First of all, the problems with fixnums vs bignums are very different from the problems with floating point precision. Fixnums are a slightly different mathematical structure from bignums, but they're both commutative groups, and are identical for most inputs. Floating point arithmetic can basically be treated as non-deterministic, which is an entirely different kettle of fish (RoG can probably elaborate better than me how this characterization is and is not valid).
If you're using a naive algorithm for numeric computing, you can get some really atrocious numerical stability issues. If you happen to have exact representations of your numbers, precision isn't an issue, but it's not common that exact representations are even possible. A lot of common numerical operations result in irrationals, including all root, logarithmic, exponential, and trigonometric functions, and that would take an infinite amount of space to represent faithfully. So really, you're always stuck with deciding how much is "enough" for whatever you're doing.
The amount of space that is "enough" for a naive algorithm varies wildly depending on the particular naive algorithm, and some of them are disgustingly high. So, in order to have your naive algorithm output an acceptable answer, you've have to do a lot of numerical stability analysis. But, a similar amount of numerical stability analysis can usually give you a different algorithm that can get "enough" precision with the standard sizes of floats. Using standard floats gives all sorts of other nice benefits like being supported in modern languages, better speed and space performance, and hardware acceleration.
Additionally, most of the common pitfalls of floats are well-known by now, and have well-known solutions, and there are a number of variants and libraries for most 'workhorse' algorithms that trade between speed, space, and numerical stability. It comes down to being another case of knowing your tools.
(PS--Numerical stability doesn't have to do with von Neumann architecture, only with representation of numeric values)
"A lot of common numerical operations result in irrationals, including all root, logarithmic, exponential, and trigonometric functions, and that would take an infinite amount of space to represent faithfully."
Actually symbolic representation can help here - not just to represent the values, but help the final precision. As a trivial example 2/sqrt(2) can be reduced to sqrt(2) with no loss of precision from the division.

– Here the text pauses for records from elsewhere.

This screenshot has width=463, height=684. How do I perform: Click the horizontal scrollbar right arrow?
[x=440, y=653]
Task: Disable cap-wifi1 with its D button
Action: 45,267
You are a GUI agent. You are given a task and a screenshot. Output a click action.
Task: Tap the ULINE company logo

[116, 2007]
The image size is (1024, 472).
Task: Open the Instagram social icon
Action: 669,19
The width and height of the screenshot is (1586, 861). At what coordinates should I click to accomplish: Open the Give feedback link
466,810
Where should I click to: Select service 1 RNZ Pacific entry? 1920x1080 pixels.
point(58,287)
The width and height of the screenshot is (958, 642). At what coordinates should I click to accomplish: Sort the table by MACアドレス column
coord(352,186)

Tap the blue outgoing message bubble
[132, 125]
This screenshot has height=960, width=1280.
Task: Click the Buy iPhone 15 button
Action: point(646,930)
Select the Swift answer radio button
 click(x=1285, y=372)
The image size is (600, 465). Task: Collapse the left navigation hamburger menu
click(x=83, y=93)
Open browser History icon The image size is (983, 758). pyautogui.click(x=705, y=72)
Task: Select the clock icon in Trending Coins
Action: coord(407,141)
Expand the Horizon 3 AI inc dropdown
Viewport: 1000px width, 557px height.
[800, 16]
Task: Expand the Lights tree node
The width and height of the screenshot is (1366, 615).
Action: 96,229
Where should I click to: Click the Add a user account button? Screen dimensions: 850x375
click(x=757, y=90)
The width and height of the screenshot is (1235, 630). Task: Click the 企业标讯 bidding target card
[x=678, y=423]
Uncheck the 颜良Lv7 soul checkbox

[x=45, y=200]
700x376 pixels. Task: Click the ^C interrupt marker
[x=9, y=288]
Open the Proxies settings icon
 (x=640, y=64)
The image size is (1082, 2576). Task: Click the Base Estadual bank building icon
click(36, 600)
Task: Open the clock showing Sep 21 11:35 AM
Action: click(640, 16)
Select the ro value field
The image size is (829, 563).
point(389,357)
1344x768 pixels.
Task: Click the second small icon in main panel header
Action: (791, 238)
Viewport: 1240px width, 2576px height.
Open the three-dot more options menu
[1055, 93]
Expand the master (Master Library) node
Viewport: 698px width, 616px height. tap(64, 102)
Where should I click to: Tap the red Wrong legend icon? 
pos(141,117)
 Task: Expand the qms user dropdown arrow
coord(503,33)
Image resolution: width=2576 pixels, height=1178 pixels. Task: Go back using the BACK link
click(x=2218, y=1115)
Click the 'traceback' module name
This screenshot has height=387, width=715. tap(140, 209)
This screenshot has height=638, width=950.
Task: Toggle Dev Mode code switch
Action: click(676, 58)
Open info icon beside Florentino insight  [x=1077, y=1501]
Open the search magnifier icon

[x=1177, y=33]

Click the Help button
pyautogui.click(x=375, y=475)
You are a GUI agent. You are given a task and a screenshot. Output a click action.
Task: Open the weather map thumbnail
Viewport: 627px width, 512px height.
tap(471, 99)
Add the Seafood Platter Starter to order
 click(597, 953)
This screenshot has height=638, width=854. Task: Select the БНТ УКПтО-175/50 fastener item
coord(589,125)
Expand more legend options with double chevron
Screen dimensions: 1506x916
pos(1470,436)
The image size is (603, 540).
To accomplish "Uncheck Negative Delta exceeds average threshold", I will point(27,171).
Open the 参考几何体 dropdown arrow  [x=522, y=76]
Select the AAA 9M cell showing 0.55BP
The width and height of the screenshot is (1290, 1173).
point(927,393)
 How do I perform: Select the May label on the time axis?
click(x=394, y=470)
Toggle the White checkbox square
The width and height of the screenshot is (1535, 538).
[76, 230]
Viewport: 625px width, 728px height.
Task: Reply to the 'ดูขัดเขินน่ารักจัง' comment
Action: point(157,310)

This is a lot of hassle though, and not a perfect solution, but it helps solve rounding errors from irrational constants or functions... in a sense some of your intermediary values have infinite precision (but in reality you removed the operation with a clever optimisation/precision conserving trick).
In a related topic. It is surprising that many business applications use floating values to represent currency. That is very wrong, because it creates rounding errors that accumulate. A common symptom is if you have an invoice where the total cannot be calculated from the detail using a regular hand held calculator.
How should you handle currency? At least in Java there is a BigDecimal that should be used instead. Look at the divide() method to see how you can have different rounding behaviors. As an alternative, some people use integers with a convention that there is a decimal point in the nth position. Just remember that floating point shouldn't be used for currency.
Cents, or fractions thereof, fit into an integer, unless you have to do currency conversion.
If you have to do that, you hire a programmer who has studied numerical analysis. It's a fun course, but very hard. I remember studying with a textbook the professor himself wrote and not being able to find much information online. This has changed quite a bit in the past decade or so. Nowadays, you can find useful stuff like this online:
But I'm only an ignorant student, and I wonder if these solutions are really significantly more effective than implementing the number tower or switching to bignums? What are the best practices and the consensus among professionals that have to deal with inadequacies of floating-point number in real-world numeric applications?